The port, with eight berths on 100 acres, also operates a 4,000-ton refrigerated warehouse and handles agricultural products, including apples, pears, potatoes and frozen beef and poultry.

The alumina dome, meanwhile, remains filled with ore that isn't going anywhere right now. Finding a new tenant is a ways off, Mohr said.

"The entire Northwest aluminum industry is decimated," said Tom Payne, Columbia Falls Aluminum Corp's plant manager.

The only raw material used in aluminum production that is found in the Northwest is the cheap electricity once used to smelt ore brought in from around the world.

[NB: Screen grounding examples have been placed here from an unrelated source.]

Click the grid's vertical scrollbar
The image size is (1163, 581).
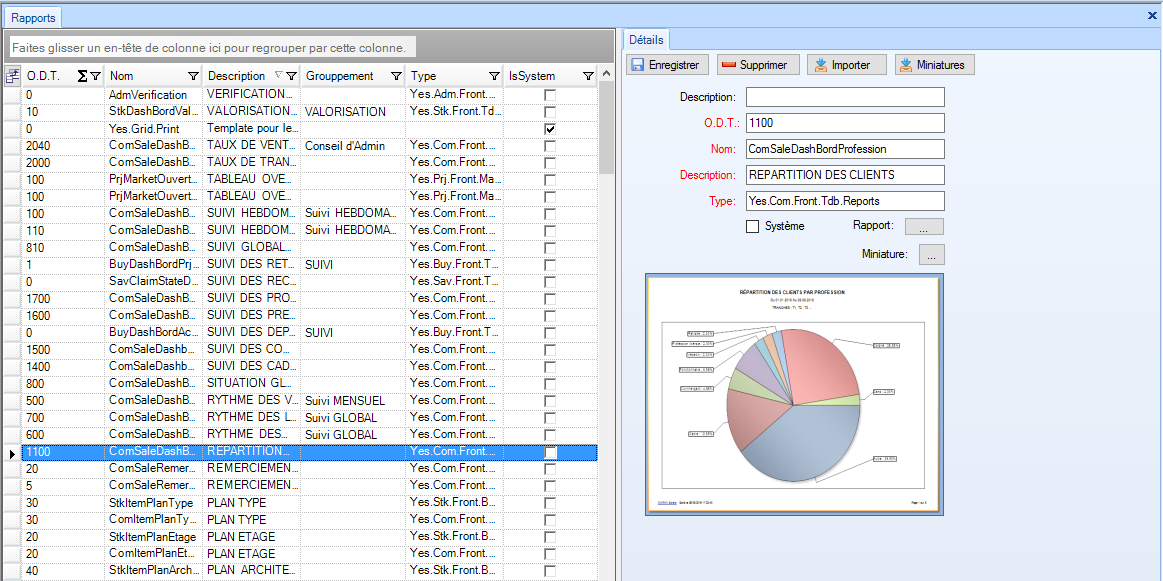(606, 300)
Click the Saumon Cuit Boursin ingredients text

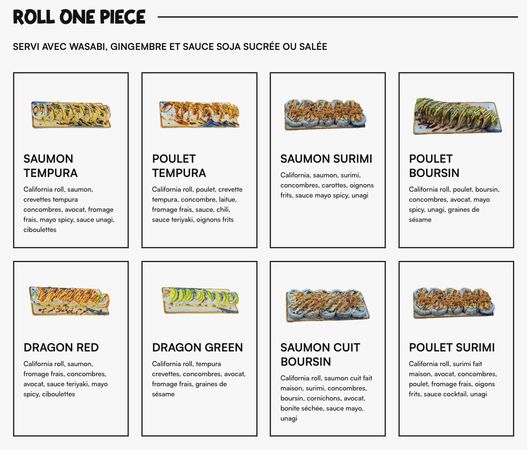click(x=326, y=398)
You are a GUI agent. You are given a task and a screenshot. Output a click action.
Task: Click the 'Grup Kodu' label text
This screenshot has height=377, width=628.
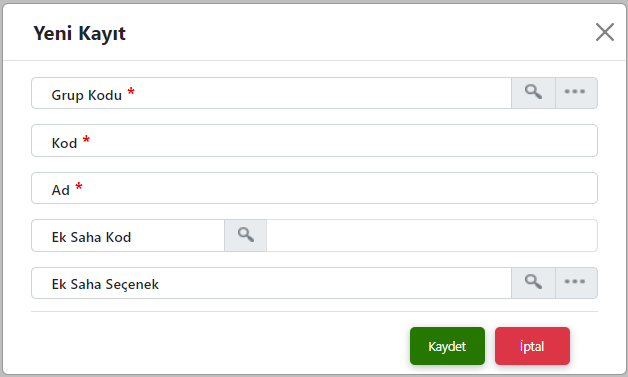87,95
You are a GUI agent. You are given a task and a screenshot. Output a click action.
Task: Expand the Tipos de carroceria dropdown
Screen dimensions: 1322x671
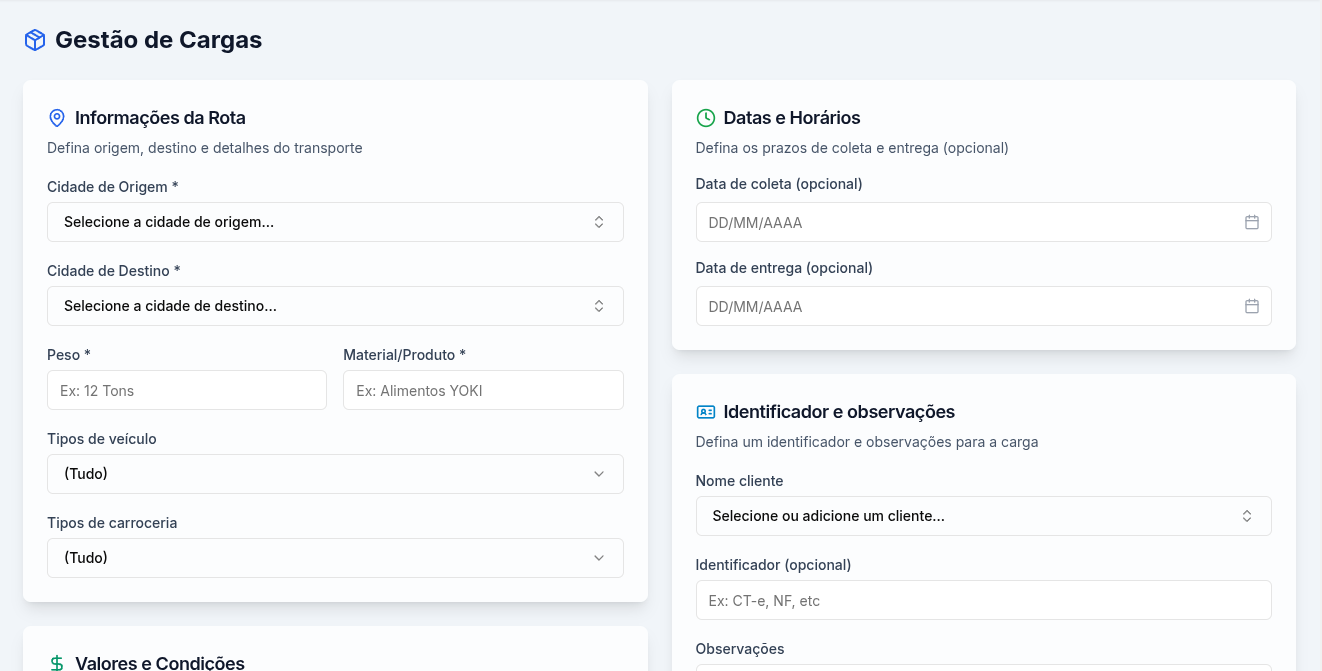(335, 558)
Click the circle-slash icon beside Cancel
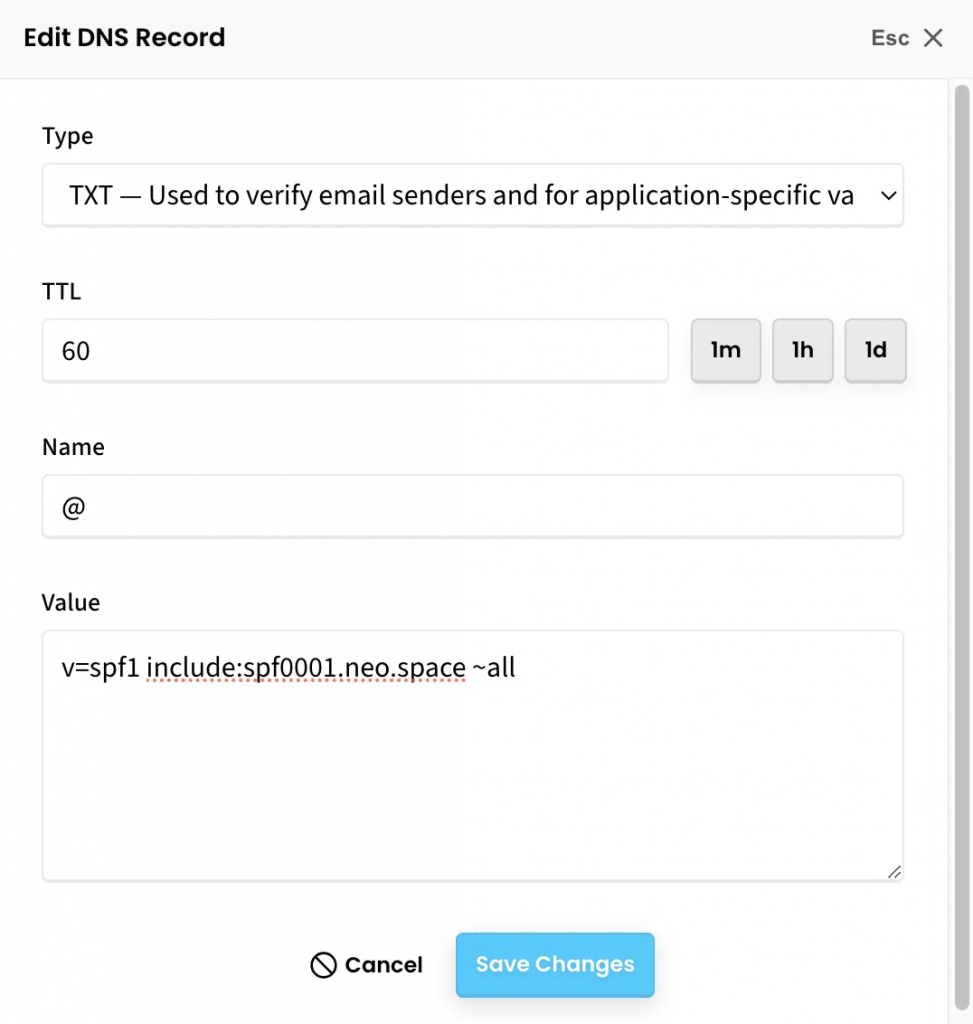973x1024 pixels. [323, 965]
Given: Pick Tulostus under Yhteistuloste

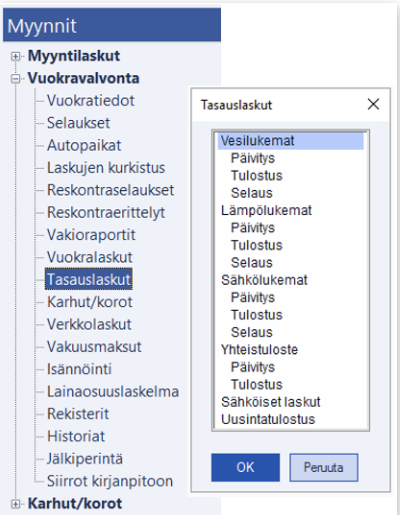Looking at the screenshot, I should tap(257, 384).
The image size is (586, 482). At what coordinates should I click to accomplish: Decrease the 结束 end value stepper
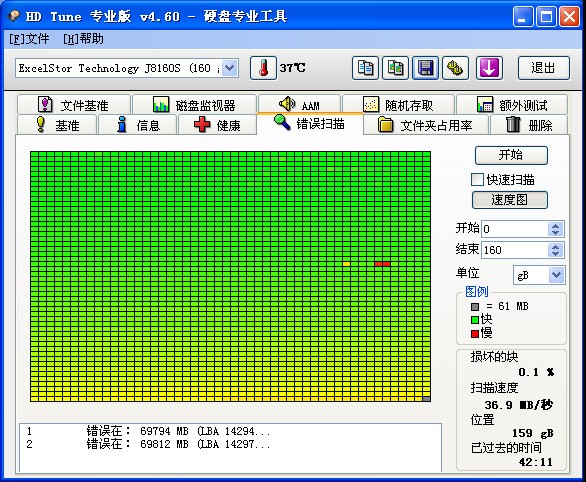pyautogui.click(x=555, y=253)
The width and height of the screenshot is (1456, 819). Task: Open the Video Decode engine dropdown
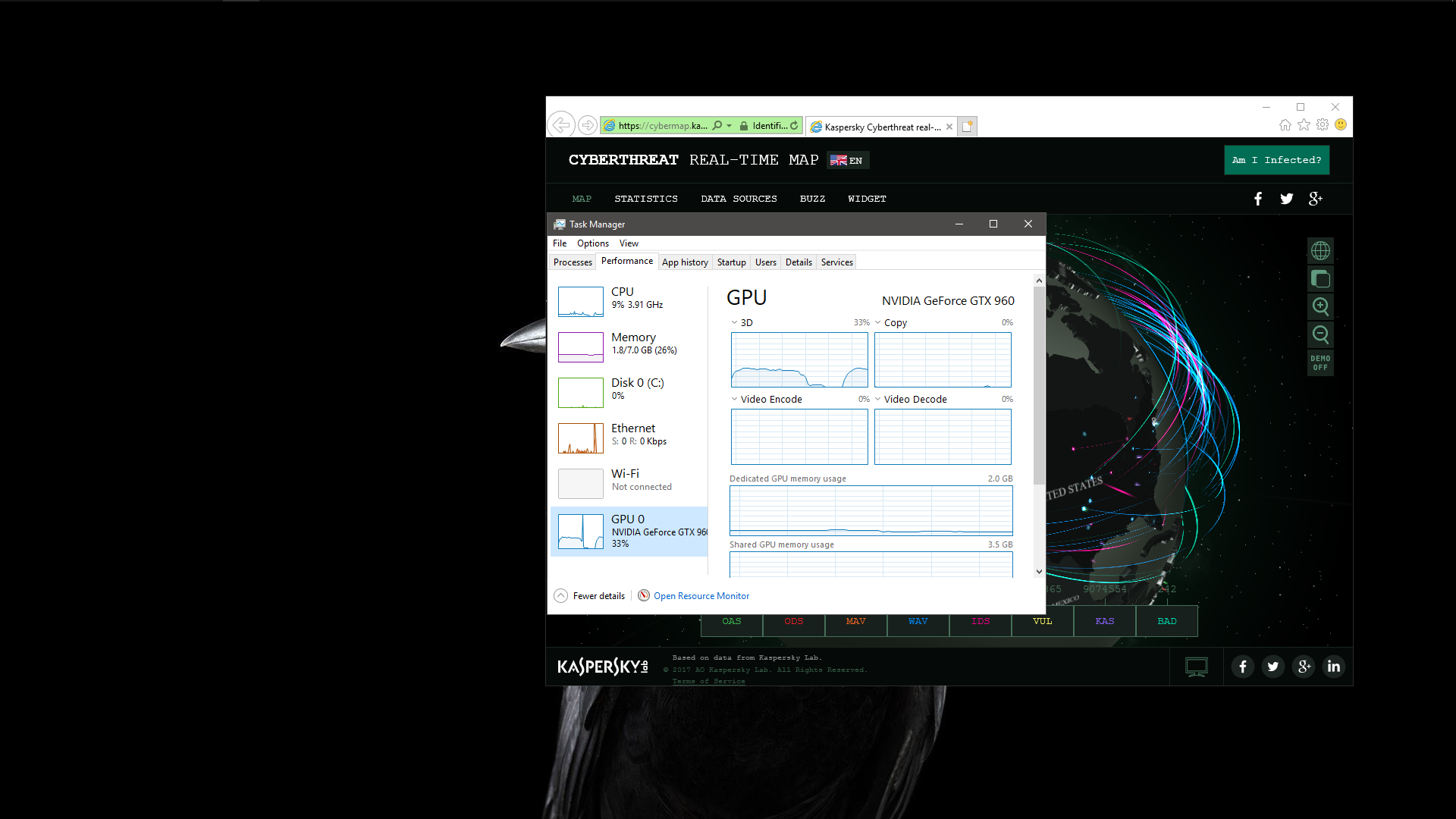pos(878,400)
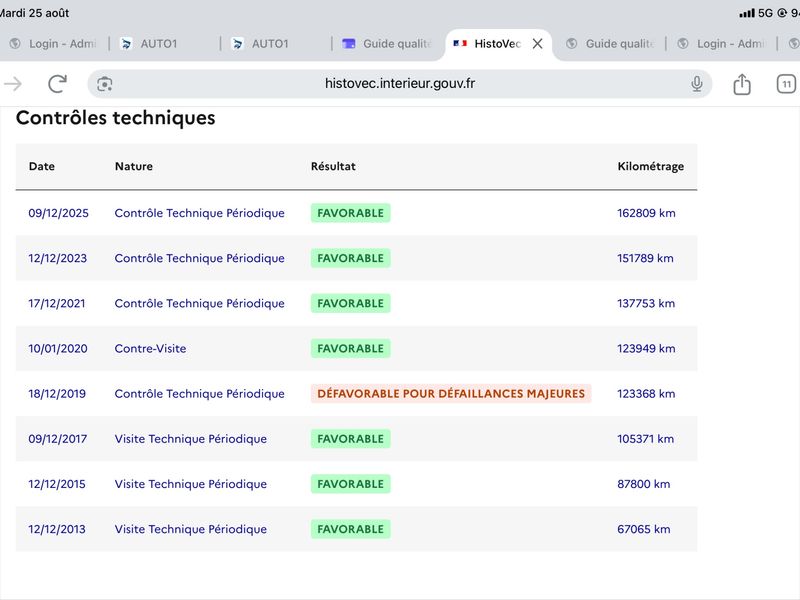Open the page settings icon in address bar

pyautogui.click(x=105, y=84)
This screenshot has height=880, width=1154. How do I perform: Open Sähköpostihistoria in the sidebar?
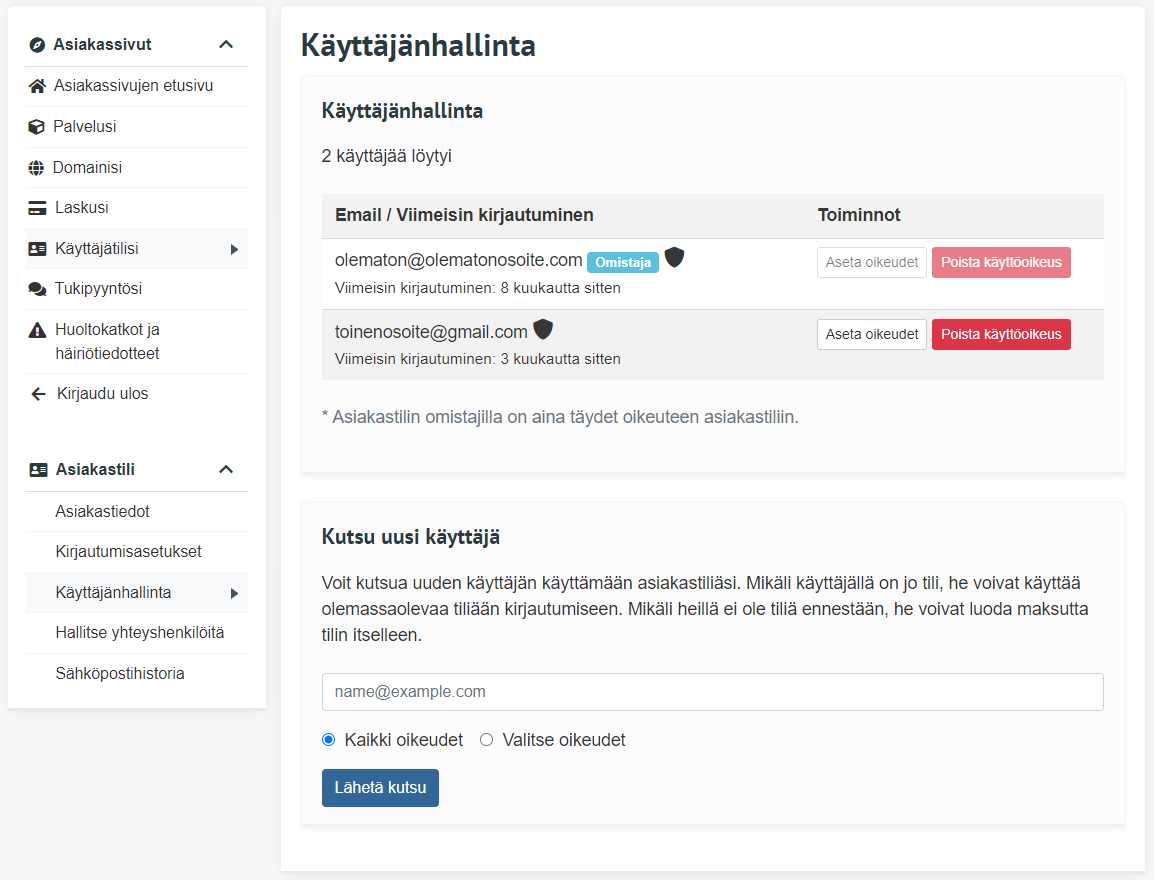[x=120, y=673]
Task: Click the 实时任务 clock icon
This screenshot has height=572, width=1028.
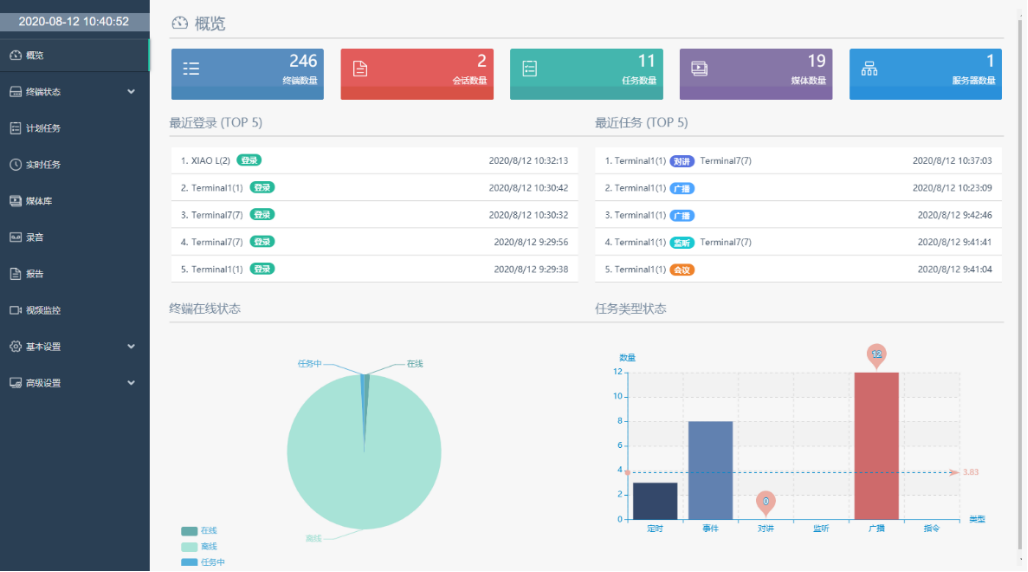Action: point(15,164)
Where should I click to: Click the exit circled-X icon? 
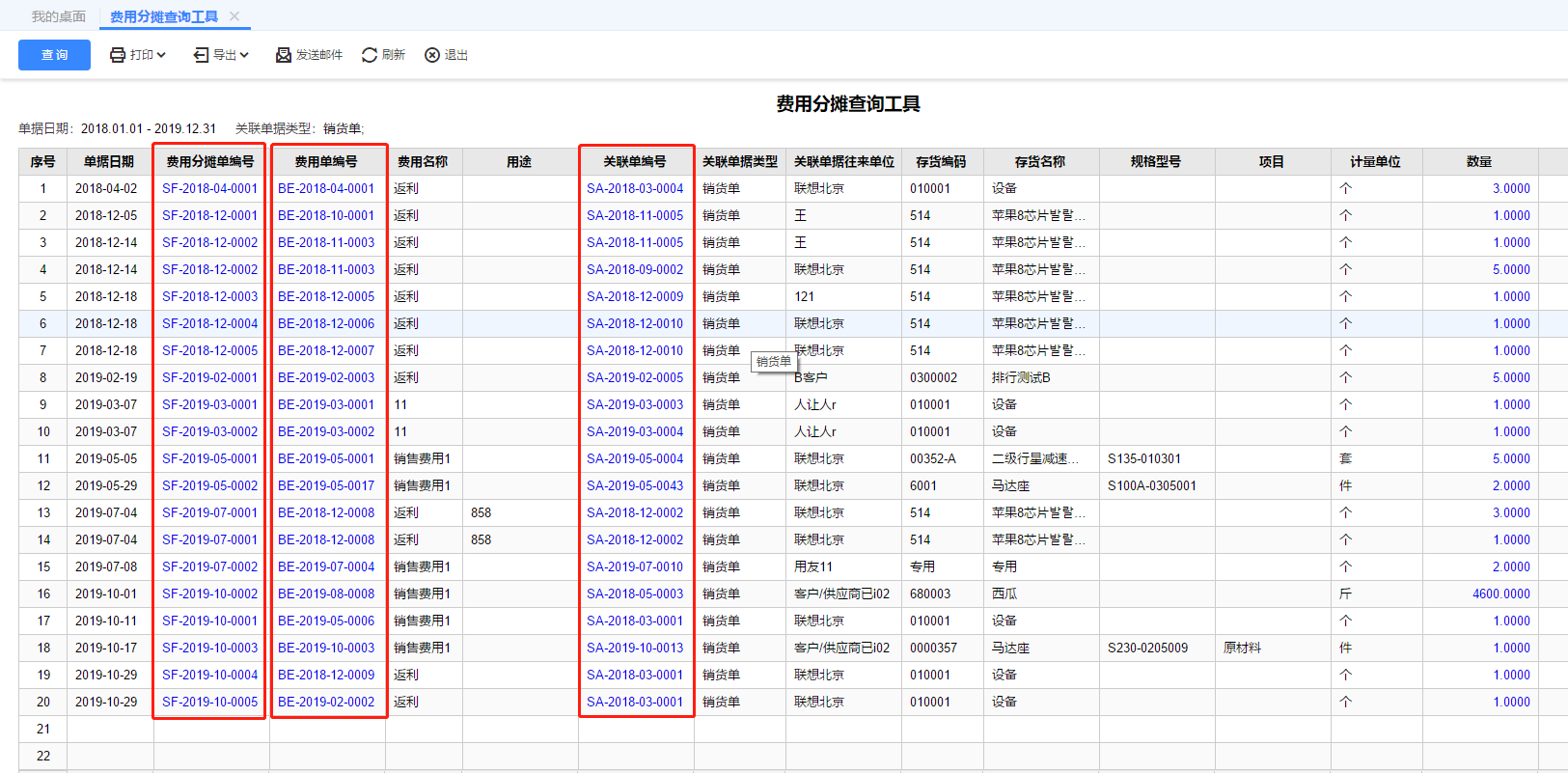pyautogui.click(x=432, y=55)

The Northwest is home to 10 -- nearly half -- of the nation's 23 aluminum plants, but with nine plants shut down because of high energy costs, as many as 8,000 workers are idled in Montana Oregon and Washington.

For each of those workers, there are likely three others who are not employed in an allied or aluminum-making service industry, Payne said.

The shutdowns are "a huge loss to the Pacific Northwest of good paying jobs, and there is the specter that they may not start again," he said.

And since the industry was located here in part due to cheap power and availability, it now faces the possibility of going the way of the long-dead steel-mills that once comprised the East Coast and Midwestern "rust belt."

Since no significant power generating sources have been built for 10 years, older industries like aluminum are competing for power that is increasingly drained by the modern information sector, notably by Internet service providers, Payne said.

"Server farms are huge users, using 30 to 40 megawatts of power each," he said, as much as the University of Washington uses, or a small steel mill like Seattle's Birmingham Steel.

The competition could grow more intense, and ruinous, with 24 new server farms being proposed for the Northwest, capable of drawing close to 700 megawatts -- more than half Seattle's average use, he said.

In the meantime, all Columbia Falls and Everett can do is try to limit the effects of the energy crisis. Columbia Falls will use the downtime to make some maintenance improvements and do capital projects.

It will pay all its workers through the rest of the year based upon a contract with the Bonneville Power Administration.

Part of the contract, renegotiated in 1995, allows Columbia Falls, Kaiser Aluminum and Golden Northwest Aluminum to resell electricity they purchased, using some of the revenue to cover continued pay and benefits for plant employees.

"We're strictly dependent on energy prices," Payne said. "If they are reasonable next January, then we will restart. If they are not reasonable, we won't."